Monday, February 8, 2010

Who Am I?

And we thought "identity crisis" only happened when we were teenagers! I can tell you exactly who I am. I am a text book. Really. As a baby, I hit all my milestones right on target. As I was growing up, hitting puberty, menstruating every 28 days - text book. When I had my babies, everything was text book except they had to use the "vacuum extraction" with my Golden Child. But it went according to the book.

Now I'm experiencing mid-life crisis and everything is by the freakin' book. I was hoping that I was a little above all that stupidity. I've experienced almost every. single. symptom. Including questioning who I am. See if you can relate to any of these.

  1. I am a mother.
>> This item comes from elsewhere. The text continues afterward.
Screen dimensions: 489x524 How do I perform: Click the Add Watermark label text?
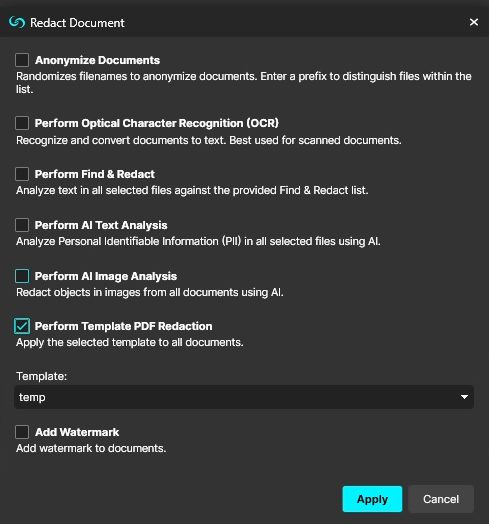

I think I'm a pretty good mother, too. My kids are fed - I feed them almost every day. I send them off to school. I offer lots of bright colored toys to stimulate them. I have a son (Genius) who is nineteen, a daughter (Golden Child) who is seventeen and another daughter (Little Miss) that is in fourth grade. I didn't make these kids by myself which brings me to the next point:

  2. I am a wife. I married a wonderful man. I've been lucky enough to stay home and clean house, change diapers, do laundry, cook gourmet dinners and look like the perfect family.

  3. I'm an employee. I had to go to work full time because hubs decided he wanted to be his own boss.

  4. I'm a friend.

  5. I'm a sister.

  6. I'm a daughter.

  7. I'm a neighbor.

  8. I'm a client.

  9. I'm a patron.

  10. I'm a little bit Rock-n-Roll, but not a little bit country. Maybe a teensy bit.

  11. I'm a cousin.

  12. I'm an aunt.

  13. I'm an in-law, but not an outlaw.

  14. I'm a member.

  15. I'm so undisciplined.

  16. I'm a lady.

  17. I'm a statistic.

  18. I'm a fan.

  19. I'm a smart ___ (cookie)

  20. I'm a chocoholic. Is there a problem?
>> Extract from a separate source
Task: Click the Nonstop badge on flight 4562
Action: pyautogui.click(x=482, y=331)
I'm sure I could think of other things I am. I could have a list of things I'm not. I won't even try to rate myself on those things I am. Sometimes it's hard to be good at everything all at once. I get overwhelmed with so many hats to wear. I find one hat at a time is about all I can handle. Sometimes wearing one of the hats above for too long affects how another one will fit. You know what I mean - you wear the mom hat all day long and then Hubs wants you to wear the wife hat and you're too tired to put it on.

Or you wear the employee hat all day and you're too tired to wear any other hat than the chocoholic hat. This is a picture of a chocoholics hat. I should have taken her picture with it on.

I guess that should remind us to have fun wearing them, no matter what hat you wear.